*Task instructions*
Copy out every line of the material below word for word, leaving out the pictures.

*Stored records*
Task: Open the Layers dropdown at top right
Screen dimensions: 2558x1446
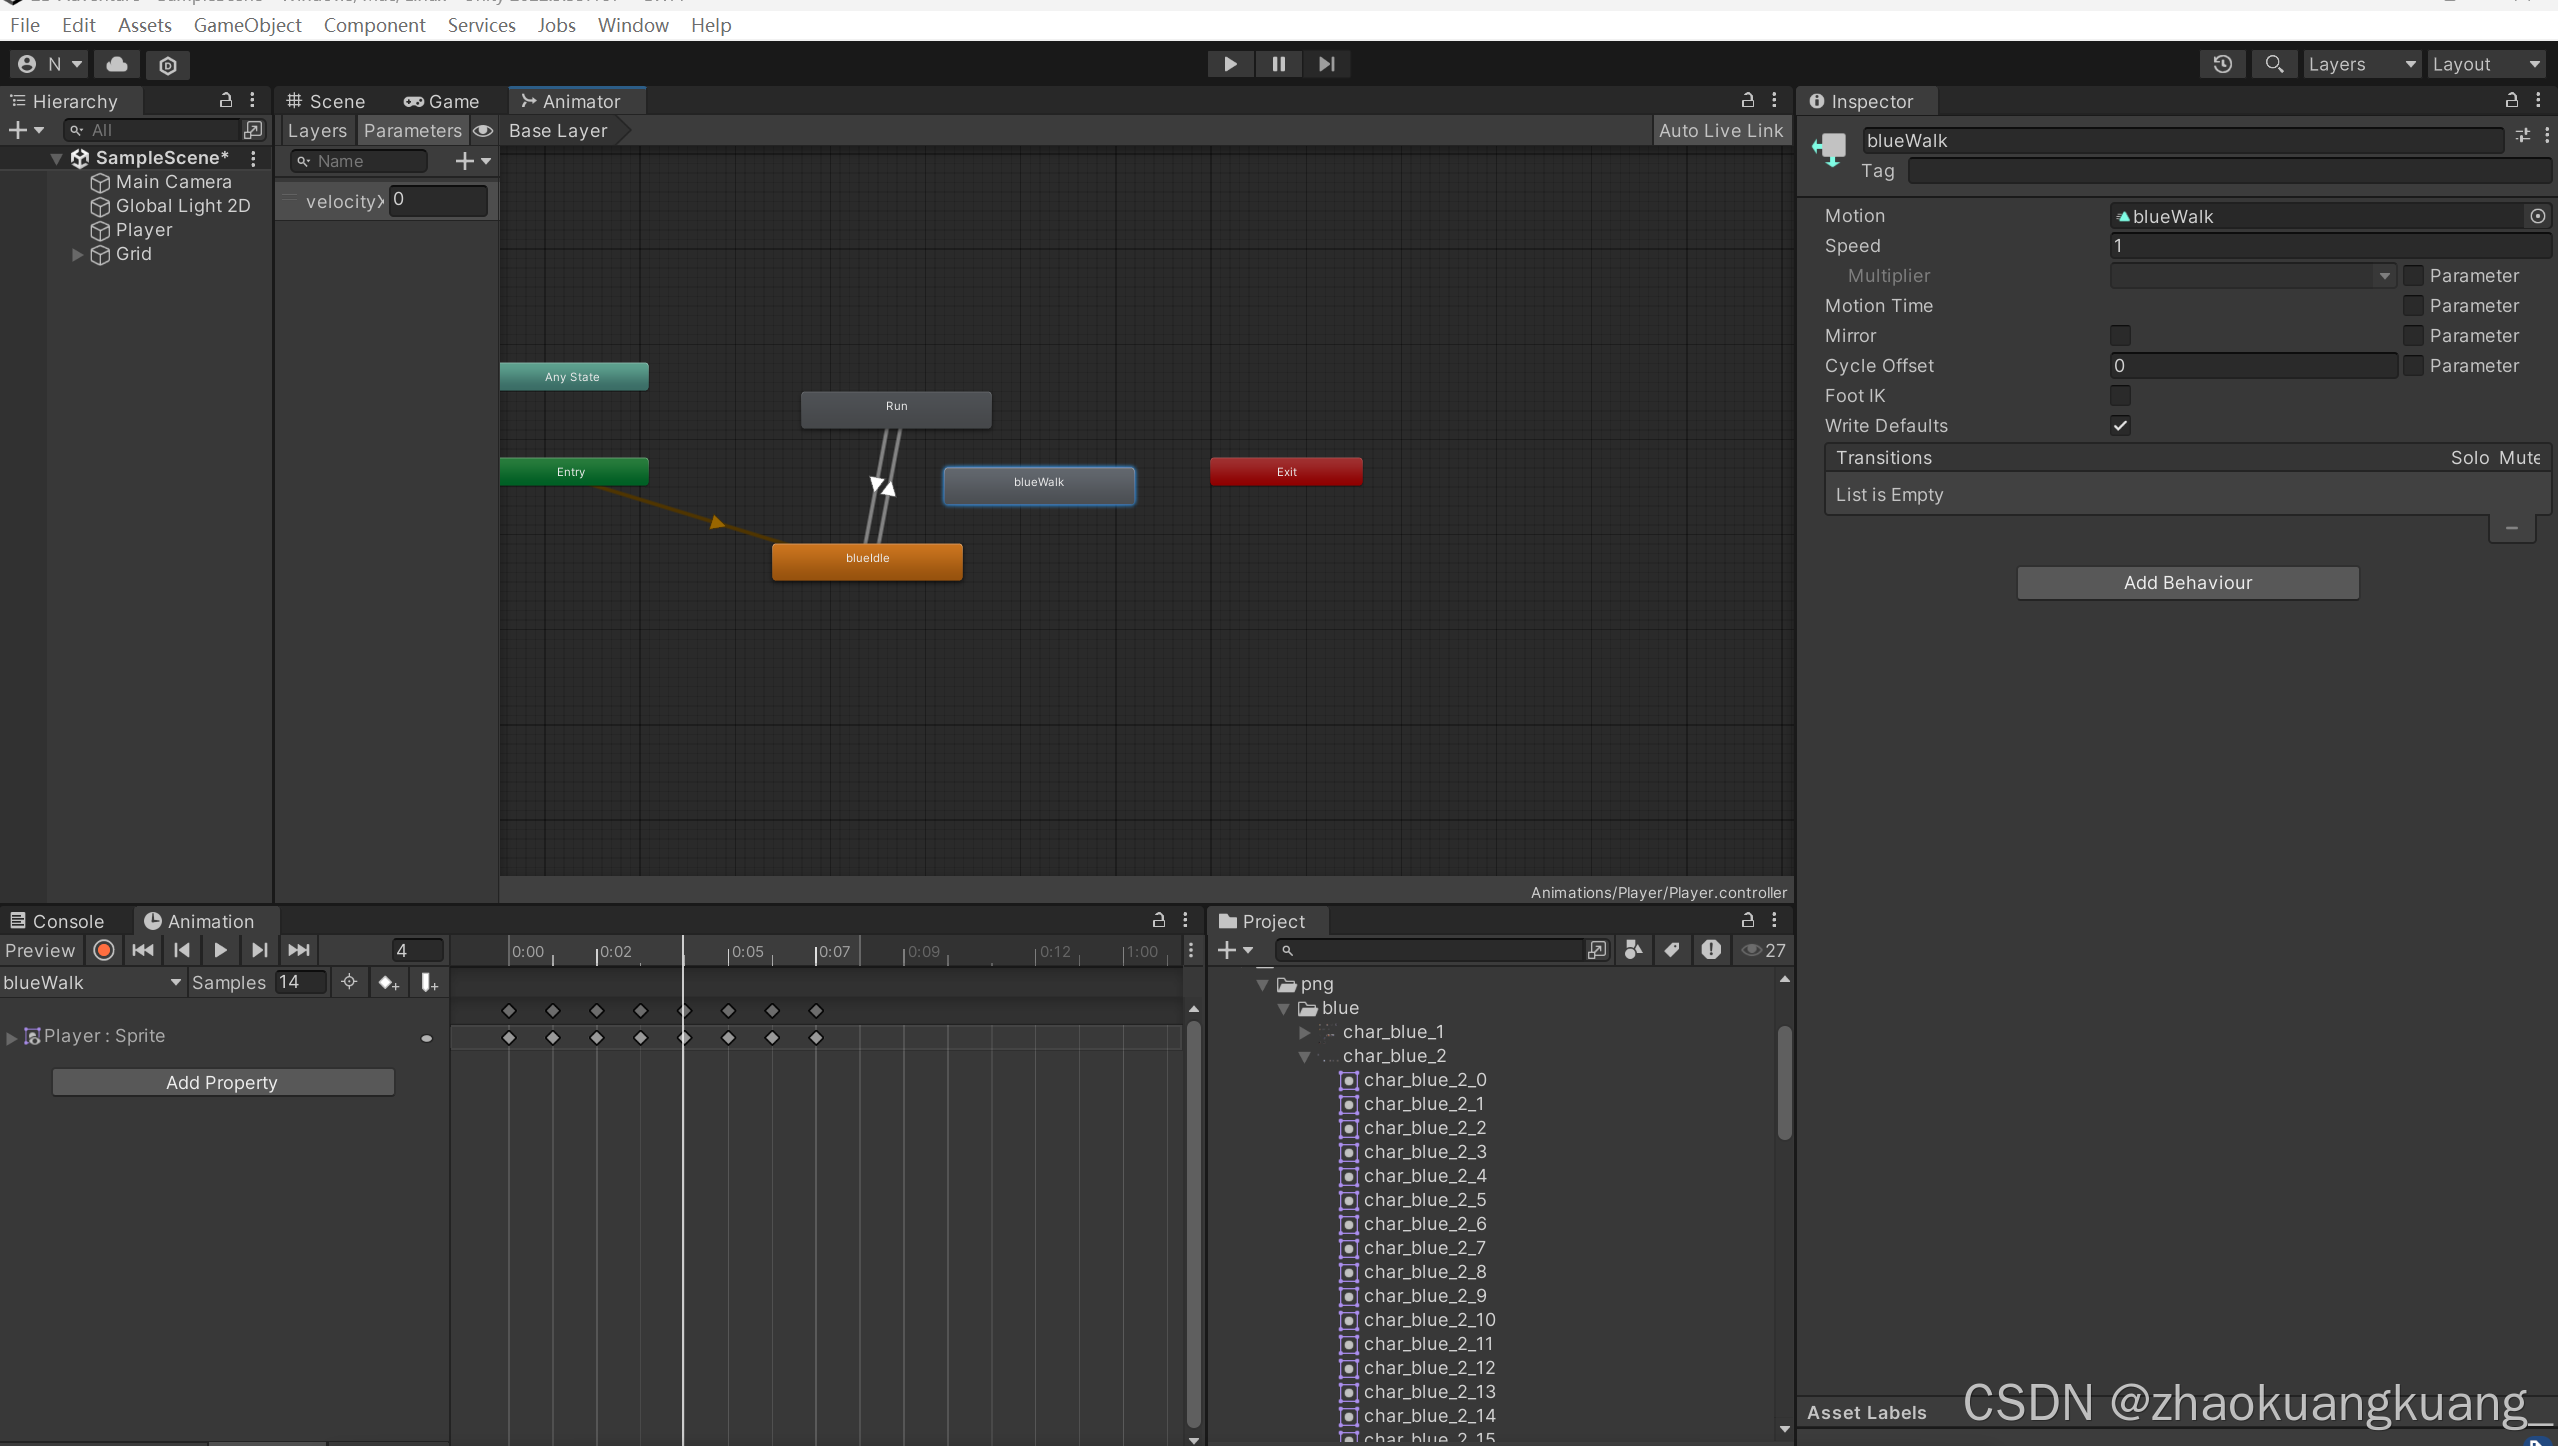Action: coord(2361,64)
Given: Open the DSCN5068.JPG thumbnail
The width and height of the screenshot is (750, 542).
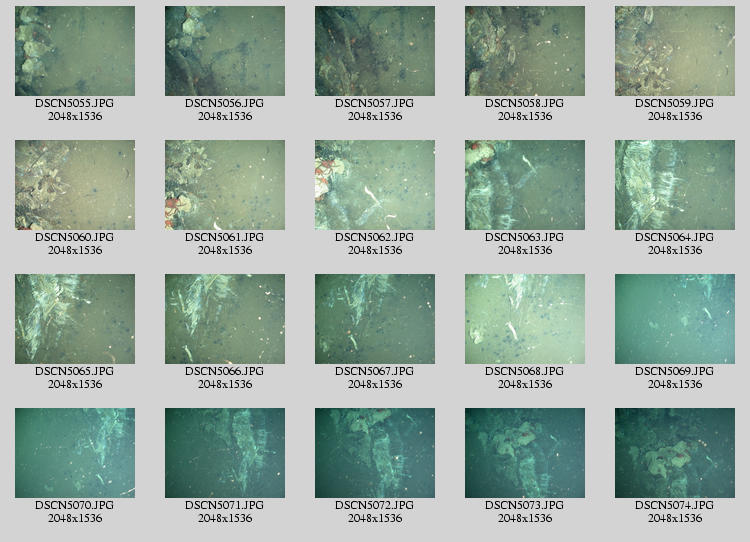Looking at the screenshot, I should coord(525,319).
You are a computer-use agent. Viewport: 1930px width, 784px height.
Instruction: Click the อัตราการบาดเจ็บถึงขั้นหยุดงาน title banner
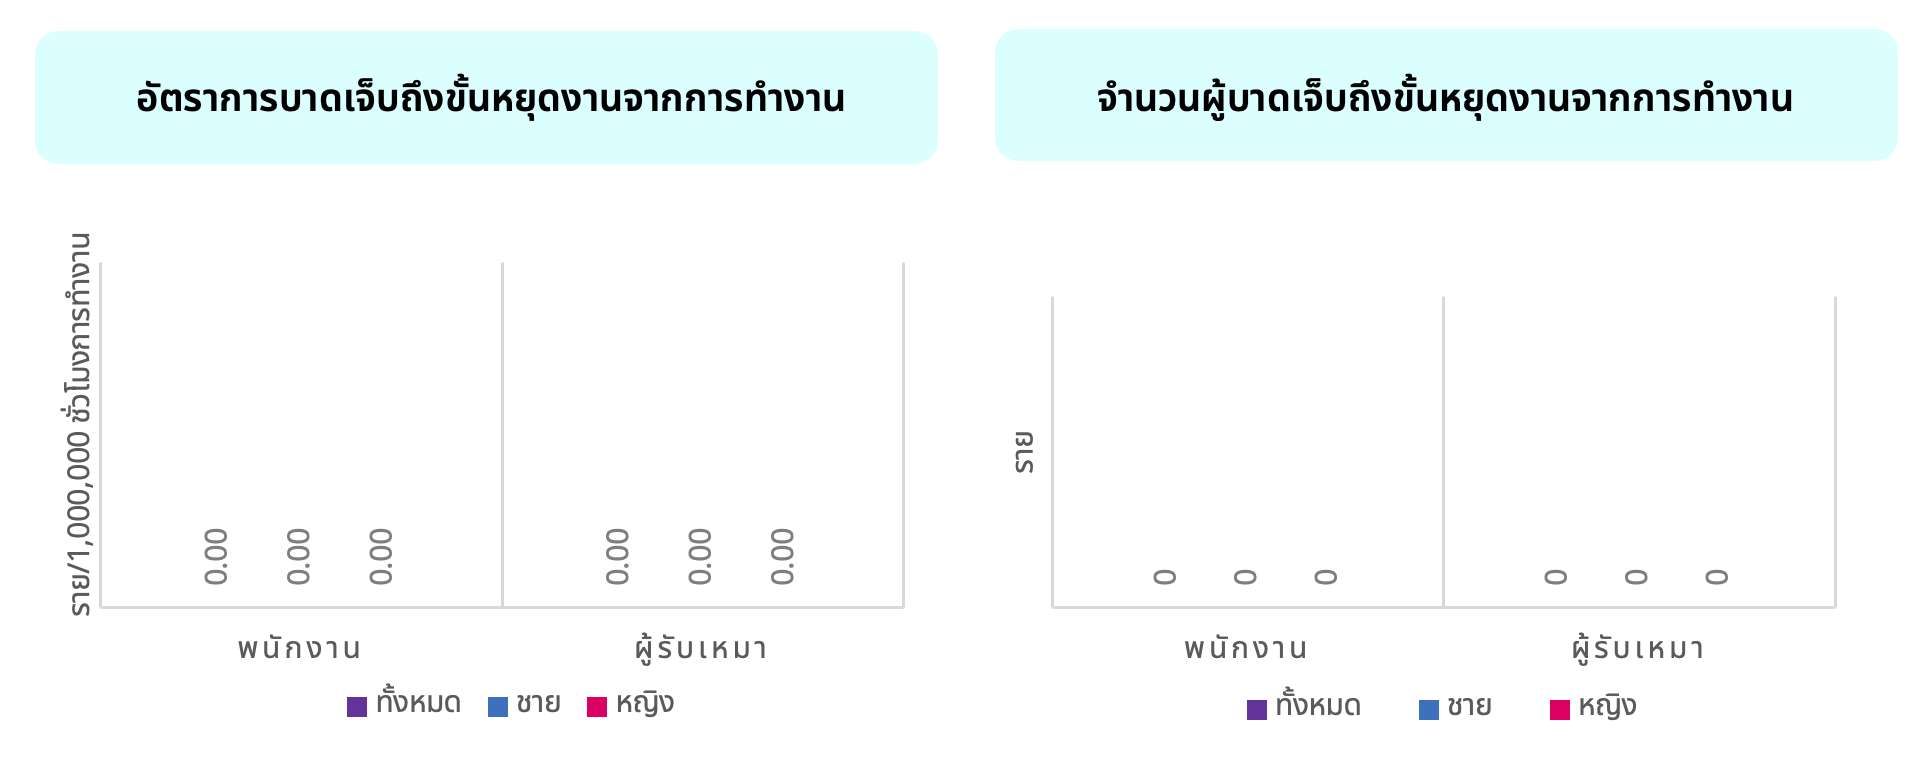[487, 98]
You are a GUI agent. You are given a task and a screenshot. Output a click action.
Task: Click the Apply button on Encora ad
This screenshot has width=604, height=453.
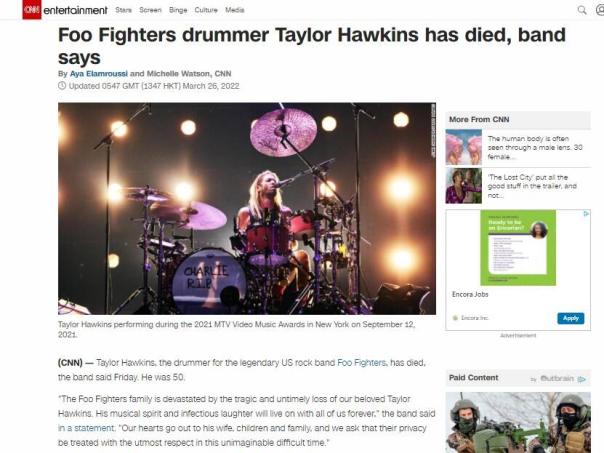[570, 318]
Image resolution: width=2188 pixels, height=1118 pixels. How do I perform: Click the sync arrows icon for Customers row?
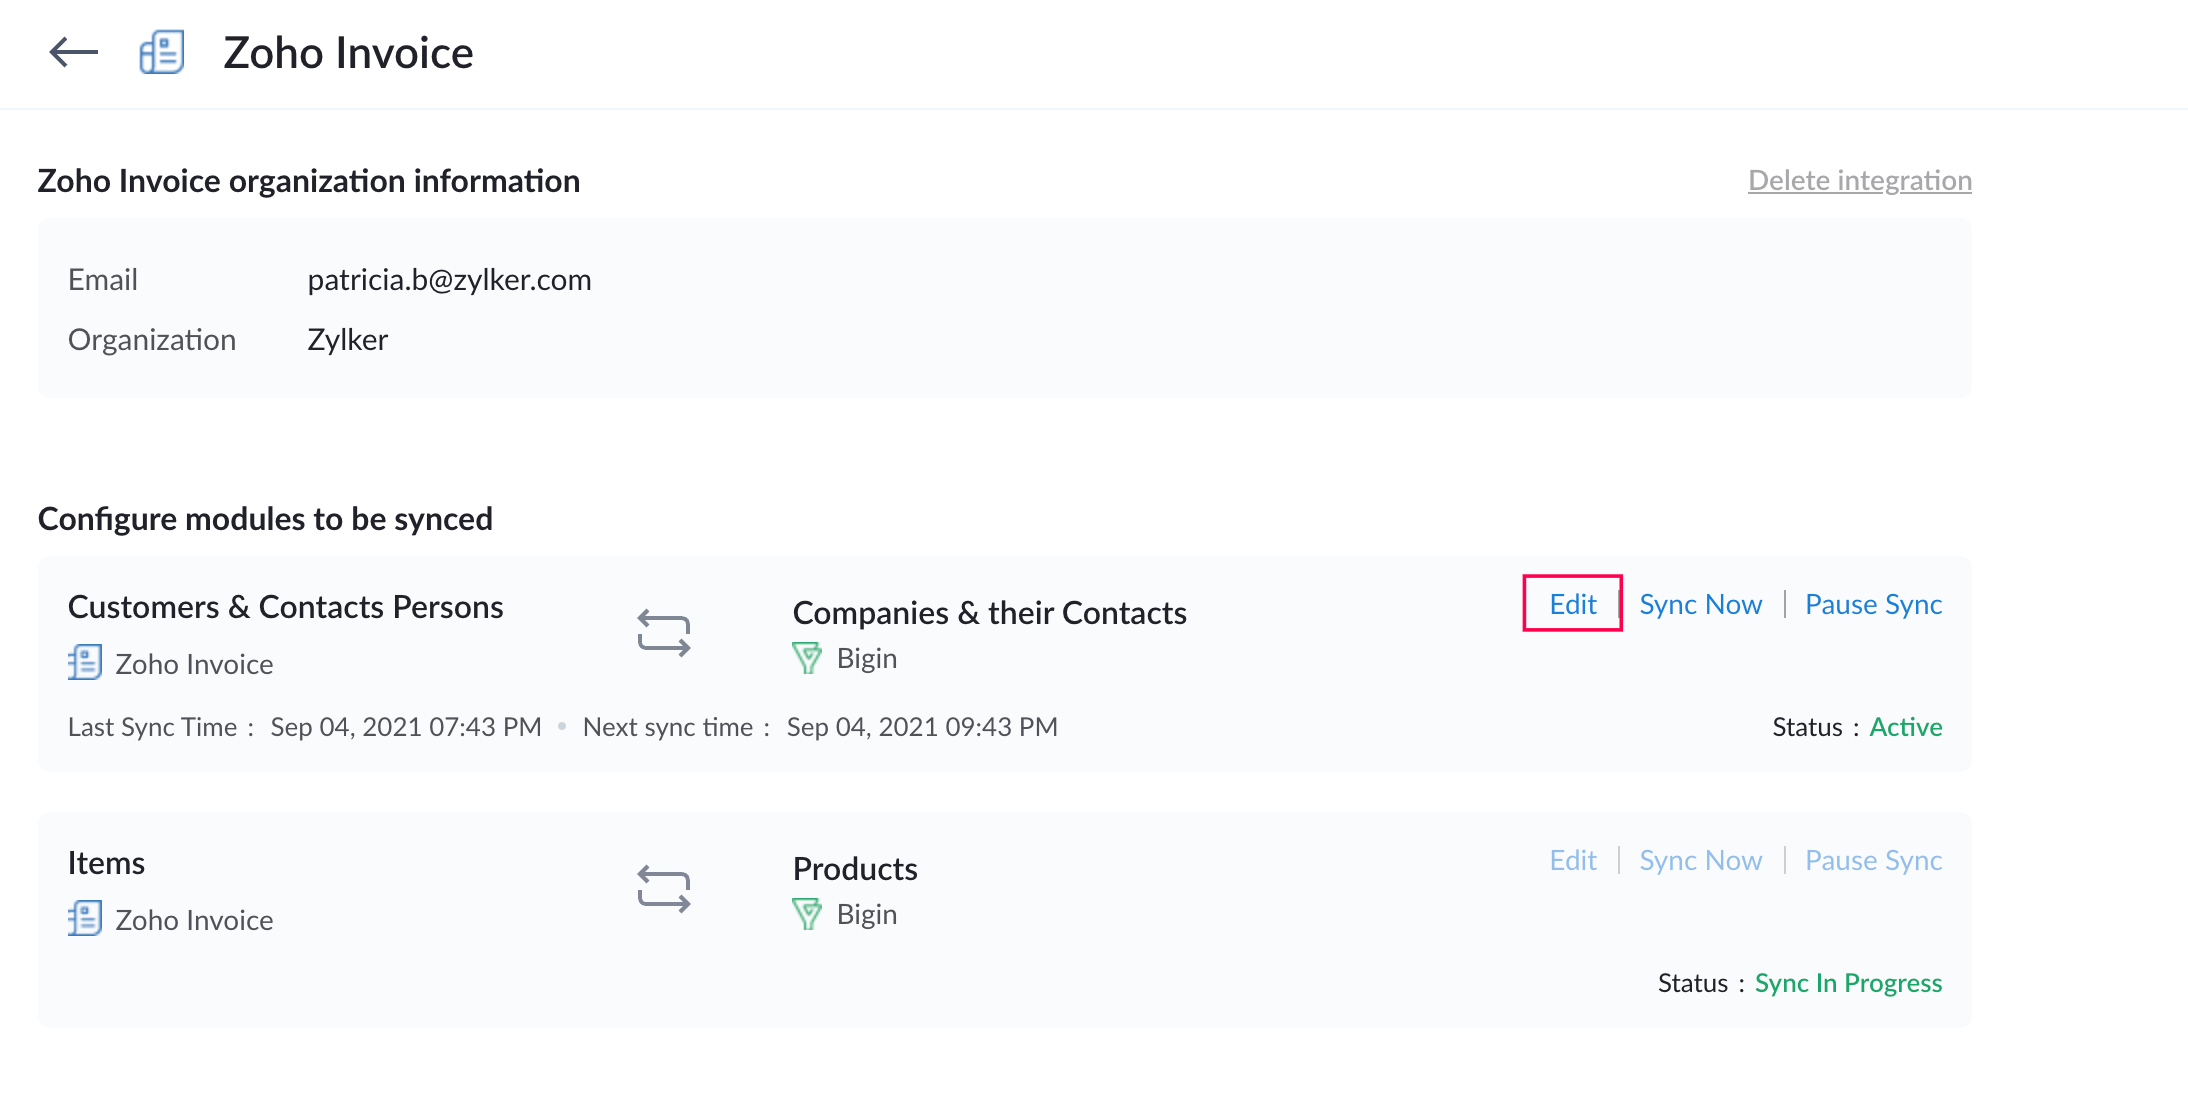[x=664, y=633]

*Final answer*
Task: Open the Layers dropdown at top right
Screen dimensions: 2558x1446
Action: coord(2361,64)
Given: Open the DSCN5068.JPG thumbnail
The width and height of the screenshot is (750, 542).
Looking at the screenshot, I should coord(525,319).
You are a computer-use agent. Viewport: 1930px width, 784px height.
Instruction: Click the อัตราการบาดเจ็บถึงขั้นหยุดงาน title banner
[487, 98]
You are a GUI agent. You are given a task and a screenshot. Output a click action.
Task: Click the Apply button on Encora ad
This screenshot has width=604, height=453.
[570, 318]
Image resolution: width=2188 pixels, height=1118 pixels. How do I perform: Click the sync arrows icon for Customers row?
[x=664, y=633]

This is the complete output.